◆ ASSIGNMENT ◆
Every line from the one with "Task: Switch to the Appearance tab" to the end of the data needs to be copied exactly, and no line before it.

◆ RECORDS SHOWN ◆
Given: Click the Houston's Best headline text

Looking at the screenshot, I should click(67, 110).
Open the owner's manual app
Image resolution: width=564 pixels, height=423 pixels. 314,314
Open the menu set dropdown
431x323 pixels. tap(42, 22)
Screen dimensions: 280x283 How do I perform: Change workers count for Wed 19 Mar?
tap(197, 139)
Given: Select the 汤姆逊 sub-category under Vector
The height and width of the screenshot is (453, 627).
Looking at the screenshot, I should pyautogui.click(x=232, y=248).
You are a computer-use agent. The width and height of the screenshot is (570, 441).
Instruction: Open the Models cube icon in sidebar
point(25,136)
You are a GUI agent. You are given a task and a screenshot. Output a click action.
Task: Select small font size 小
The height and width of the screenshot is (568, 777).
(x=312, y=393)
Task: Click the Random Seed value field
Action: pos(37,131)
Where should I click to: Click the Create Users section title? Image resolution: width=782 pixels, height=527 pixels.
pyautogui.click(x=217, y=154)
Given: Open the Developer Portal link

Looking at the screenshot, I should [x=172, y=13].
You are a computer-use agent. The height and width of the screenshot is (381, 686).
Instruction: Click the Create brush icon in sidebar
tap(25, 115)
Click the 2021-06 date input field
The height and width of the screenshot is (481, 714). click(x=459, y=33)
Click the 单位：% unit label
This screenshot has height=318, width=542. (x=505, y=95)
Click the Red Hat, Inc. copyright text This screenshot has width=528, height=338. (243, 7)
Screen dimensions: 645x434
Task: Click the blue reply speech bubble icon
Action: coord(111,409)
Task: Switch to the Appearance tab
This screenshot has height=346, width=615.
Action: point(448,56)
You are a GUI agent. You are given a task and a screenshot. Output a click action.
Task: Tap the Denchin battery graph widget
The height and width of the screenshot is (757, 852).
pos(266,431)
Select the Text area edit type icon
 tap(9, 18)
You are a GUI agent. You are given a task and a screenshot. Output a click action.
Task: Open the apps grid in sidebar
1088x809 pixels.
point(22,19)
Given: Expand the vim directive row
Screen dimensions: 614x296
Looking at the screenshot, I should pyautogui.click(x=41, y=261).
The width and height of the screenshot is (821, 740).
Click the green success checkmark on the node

◆ ANSWER TO THE EXERCISE ◆
Task: Switch to the Appearance tab
This screenshot has height=346, width=615.
Action: point(448,56)
You are a GUI agent. You are given a task and a screenshot. Output a click action.
Task: Tap the Denchin battery graph widget
The height and width of the screenshot is (757, 852).
pos(266,431)
Select the Text area edit type icon
 tap(9, 18)
You are a GUI agent. You are given a task and a screenshot. Output a click action.
Task: Open the apps grid in sidebar
1088x809 pixels.
point(22,19)
Given: Expand the vim directive row
Screen dimensions: 614x296
Looking at the screenshot, I should pyautogui.click(x=41, y=261).
The width and height of the screenshot is (821, 740).
Click the green success checkmark on the node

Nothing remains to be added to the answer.